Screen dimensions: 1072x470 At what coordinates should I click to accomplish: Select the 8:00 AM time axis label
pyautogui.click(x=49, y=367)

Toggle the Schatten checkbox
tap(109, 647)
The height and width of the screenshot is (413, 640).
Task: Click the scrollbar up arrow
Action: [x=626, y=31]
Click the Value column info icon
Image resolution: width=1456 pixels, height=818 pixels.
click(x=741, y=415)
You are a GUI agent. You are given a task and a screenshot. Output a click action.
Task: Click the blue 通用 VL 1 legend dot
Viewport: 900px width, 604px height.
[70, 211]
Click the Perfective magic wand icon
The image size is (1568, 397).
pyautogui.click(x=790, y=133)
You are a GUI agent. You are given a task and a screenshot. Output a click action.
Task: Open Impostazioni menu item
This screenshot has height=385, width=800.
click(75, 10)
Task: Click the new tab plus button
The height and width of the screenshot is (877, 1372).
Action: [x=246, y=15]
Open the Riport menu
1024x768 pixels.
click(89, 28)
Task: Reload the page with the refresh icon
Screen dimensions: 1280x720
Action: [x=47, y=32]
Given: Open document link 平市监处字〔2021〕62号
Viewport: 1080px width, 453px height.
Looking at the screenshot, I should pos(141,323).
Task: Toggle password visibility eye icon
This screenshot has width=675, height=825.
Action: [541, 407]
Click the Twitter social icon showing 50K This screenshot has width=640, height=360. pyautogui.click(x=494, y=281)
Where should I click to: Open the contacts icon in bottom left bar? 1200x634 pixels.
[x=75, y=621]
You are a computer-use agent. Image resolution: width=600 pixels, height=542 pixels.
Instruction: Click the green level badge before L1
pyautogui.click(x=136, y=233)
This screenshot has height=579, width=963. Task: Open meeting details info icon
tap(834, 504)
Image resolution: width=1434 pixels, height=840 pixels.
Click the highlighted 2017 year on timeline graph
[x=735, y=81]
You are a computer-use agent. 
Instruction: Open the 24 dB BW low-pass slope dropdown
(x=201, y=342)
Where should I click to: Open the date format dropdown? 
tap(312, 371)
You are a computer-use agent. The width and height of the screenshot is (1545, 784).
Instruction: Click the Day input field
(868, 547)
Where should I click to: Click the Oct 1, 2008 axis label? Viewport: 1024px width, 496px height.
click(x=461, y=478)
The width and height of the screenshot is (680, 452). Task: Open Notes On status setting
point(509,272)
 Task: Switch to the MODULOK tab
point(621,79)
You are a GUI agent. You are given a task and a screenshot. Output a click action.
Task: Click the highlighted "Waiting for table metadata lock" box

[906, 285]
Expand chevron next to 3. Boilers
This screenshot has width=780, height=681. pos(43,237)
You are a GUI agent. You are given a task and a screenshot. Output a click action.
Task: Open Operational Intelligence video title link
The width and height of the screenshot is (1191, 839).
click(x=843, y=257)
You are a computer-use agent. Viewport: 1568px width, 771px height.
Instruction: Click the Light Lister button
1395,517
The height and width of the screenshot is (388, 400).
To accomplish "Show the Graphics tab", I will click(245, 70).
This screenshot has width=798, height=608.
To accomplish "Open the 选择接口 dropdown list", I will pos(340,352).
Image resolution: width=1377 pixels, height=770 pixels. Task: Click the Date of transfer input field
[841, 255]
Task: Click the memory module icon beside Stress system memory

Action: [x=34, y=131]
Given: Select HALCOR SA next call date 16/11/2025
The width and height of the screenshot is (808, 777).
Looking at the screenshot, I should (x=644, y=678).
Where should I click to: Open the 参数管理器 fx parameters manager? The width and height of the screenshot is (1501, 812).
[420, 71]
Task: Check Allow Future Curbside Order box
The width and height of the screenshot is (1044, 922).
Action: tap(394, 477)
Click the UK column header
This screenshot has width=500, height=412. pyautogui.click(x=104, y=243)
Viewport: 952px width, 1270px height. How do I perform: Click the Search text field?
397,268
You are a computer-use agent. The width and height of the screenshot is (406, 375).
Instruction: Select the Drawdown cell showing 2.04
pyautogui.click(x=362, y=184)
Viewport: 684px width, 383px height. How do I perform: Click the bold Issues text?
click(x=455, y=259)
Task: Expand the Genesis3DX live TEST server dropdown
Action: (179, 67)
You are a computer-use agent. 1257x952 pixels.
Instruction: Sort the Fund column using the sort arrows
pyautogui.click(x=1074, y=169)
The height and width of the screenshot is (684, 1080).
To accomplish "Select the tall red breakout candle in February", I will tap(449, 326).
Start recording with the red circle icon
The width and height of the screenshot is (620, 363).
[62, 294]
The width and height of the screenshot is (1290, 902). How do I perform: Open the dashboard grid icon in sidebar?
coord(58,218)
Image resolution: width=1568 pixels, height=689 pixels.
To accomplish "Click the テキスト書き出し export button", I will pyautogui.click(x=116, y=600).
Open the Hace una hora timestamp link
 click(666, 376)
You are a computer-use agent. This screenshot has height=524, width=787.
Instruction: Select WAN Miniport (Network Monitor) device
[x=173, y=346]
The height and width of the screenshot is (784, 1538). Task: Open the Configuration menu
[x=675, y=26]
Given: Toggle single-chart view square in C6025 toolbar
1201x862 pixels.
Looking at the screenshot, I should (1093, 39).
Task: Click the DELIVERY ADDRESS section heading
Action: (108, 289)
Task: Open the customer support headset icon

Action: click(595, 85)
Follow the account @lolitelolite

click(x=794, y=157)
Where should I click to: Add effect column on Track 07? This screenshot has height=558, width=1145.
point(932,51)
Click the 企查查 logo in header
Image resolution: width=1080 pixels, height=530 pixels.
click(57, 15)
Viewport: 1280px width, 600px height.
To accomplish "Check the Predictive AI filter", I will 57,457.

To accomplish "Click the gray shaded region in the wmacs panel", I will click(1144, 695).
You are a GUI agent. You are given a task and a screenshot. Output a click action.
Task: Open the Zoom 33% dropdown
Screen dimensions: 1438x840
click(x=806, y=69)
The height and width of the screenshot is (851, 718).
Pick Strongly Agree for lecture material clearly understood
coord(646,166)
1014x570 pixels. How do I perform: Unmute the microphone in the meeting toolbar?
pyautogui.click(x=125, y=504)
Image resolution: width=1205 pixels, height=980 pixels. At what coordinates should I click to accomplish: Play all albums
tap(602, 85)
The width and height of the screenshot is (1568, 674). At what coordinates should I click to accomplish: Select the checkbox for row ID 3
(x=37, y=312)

• **WORK ORDER**
Can you repeat, word for word, every line above from the one containing "Task: Open Impostazioni menu item" down to the one containing "Click the Twitter", including both?

• **YOUR SOLUTION**
Task: Open Impostazioni menu item
This screenshot has height=385, width=800.
click(75, 10)
Task: Click the new tab plus button
The height and width of the screenshot is (877, 1372).
Action: [x=246, y=15]
Open the Riport menu
1024x768 pixels.
click(89, 28)
Task: Reload the page with the refresh icon
Screen dimensions: 1280x720
Action: [x=47, y=32]
Given: Open document link 平市监处字〔2021〕62号
Viewport: 1080px width, 453px height.
Looking at the screenshot, I should pos(141,323).
Task: Toggle password visibility eye icon
This screenshot has width=675, height=825.
Action: [541, 407]
Click the Twitter social icon showing 50K This screenshot has width=640, height=360. pyautogui.click(x=494, y=281)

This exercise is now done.